Dans les salles du Gemeentemuseum Den Haag, Mark Rothko a cédé la place au photographe Anton Corbijn. Une plus grande différence semble difficilement concevable, mais une exposition avec beaucoup de photographies pop s'inscrit parfaitement dans la mission du musée qui consiste à présenter l'art d'avant-garde du 20e siècle, souligne le directeur Benno Tempel. Corbijn, qui fête cette année son 60e anniversaire, sera honoré par une double exposition : outre une rétrospective au Gemeentemuseum, il y aura également une rétrospective de ses photographies pop au Fotomuseum voisin.

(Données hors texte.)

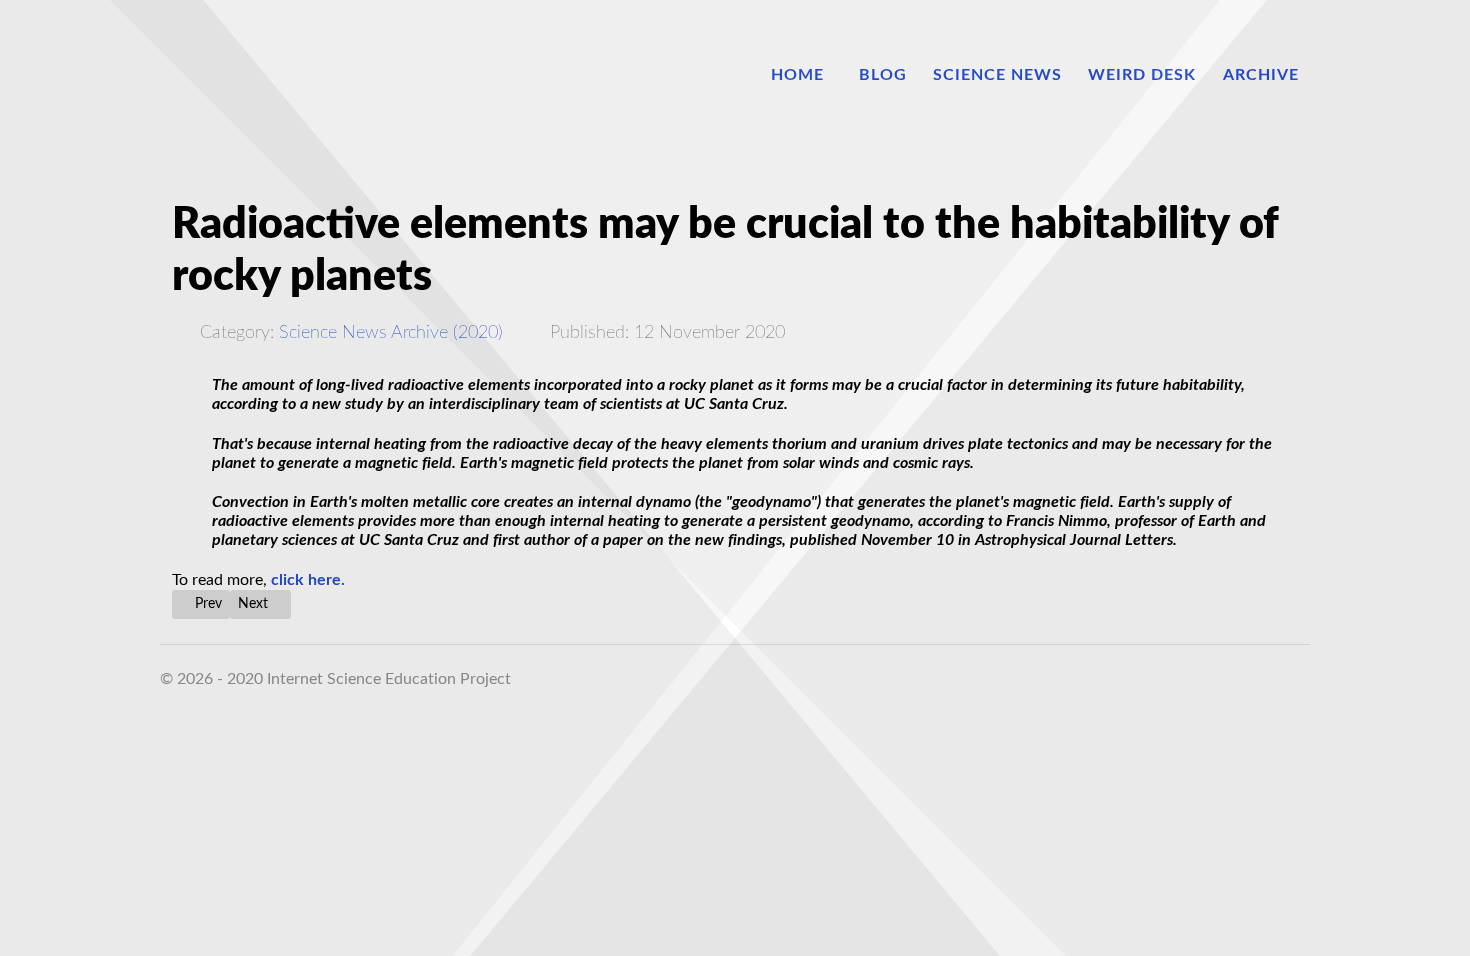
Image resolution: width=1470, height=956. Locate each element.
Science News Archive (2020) (391, 332)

Détendu, Anton Corbijn répond aux questions des journalistes dans la cour couverte du Gemeentemuseum. S'il a pressenti que ses photographies deviendraient un jour des œuvres d'art de musée. Non, il ne l'a pas senti, mais il a vu dès les années 1970 des photos avec quelque chose sur lequel il ne pouvait pas mettre le doigt, des photos qui pourraient bien durer plus longtemps. Et ce sont celles qui sont accrochées ici aujourd'hui. Je me sens renforcé dans mon entêtement.'
Ayant grandi comme fils de vicaire près du Hollands Diep, toujours sous la loupe de son entourage, Corbijn aimait se cacher derrière la caméra. Cela lui permettait également de pénétrer facilement dans les premiers rangs des concerts pop. Pendant des années, il a photographié des musiciens pop célèbres. Dans ses photos brutes en noir et blanc, il essayait de les approcher non pas comme des idoles, mais à partir de la puissance de leur musique. Avec certains, comme U2, il est devenu ami, mais pour une bonne photographie, il n'avait pas besoin de connaître personnellement les artistes, ses images médiatiques lui suffisaient. Les passants au hasard dans la rue, en revanche, seraient difficiles à dépeindre pour lui.

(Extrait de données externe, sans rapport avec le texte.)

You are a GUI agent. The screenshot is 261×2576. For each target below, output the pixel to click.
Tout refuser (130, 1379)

Depuis, il a troqué la photographie pop pour une carrière de cinéaste. Il ne fait encore de la photographie que comme "passe-temps", et ce sont alors surtout des artistes visuels qu'il capture.
Profondeur du néerlandais
La rétrospective "Hollands Deep" au Gemeentemuseum présente différentes périodes de l'œuvre de Corijn. Celles-ci vont de ses premiers portraits pop au travail conceptuel érotique des années 1990, en passant par la série "a.somebody" dans laquelle il se photographie sous les traits de John Lennon et de Jimi Hendrix, entre autres. Corbijn a fait sa sélection avec le commissaire d'exposition Franz Kaiser. Il a trouvé de nombreuses photographies qu'il avait pratiquement oubliées, mais aussi beaucoup qui, à ses yeux, gagneraient à être oubliées.

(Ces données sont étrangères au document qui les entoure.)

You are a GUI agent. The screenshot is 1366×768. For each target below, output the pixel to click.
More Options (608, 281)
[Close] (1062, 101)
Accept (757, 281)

Ce qui est resté, ce sont les œuvres emblématiques. Parmi celles-ci, comme le souligne Tempel, Vermeer ou Mondrian en ont fait une ou deux, Corbijn beaucoup. La tête profondément habitée de Miles Davis orne l'affiche, mais il y a aussi de beaux portraits, par exemple, de Clannad (qui rappelle le Cri de Munch), de Nick Cave (la photo sombre de la couverture de The Boatman's Call) et de Björk (l'image de film presque bleue et délavée de la série 33 STILL LIVES).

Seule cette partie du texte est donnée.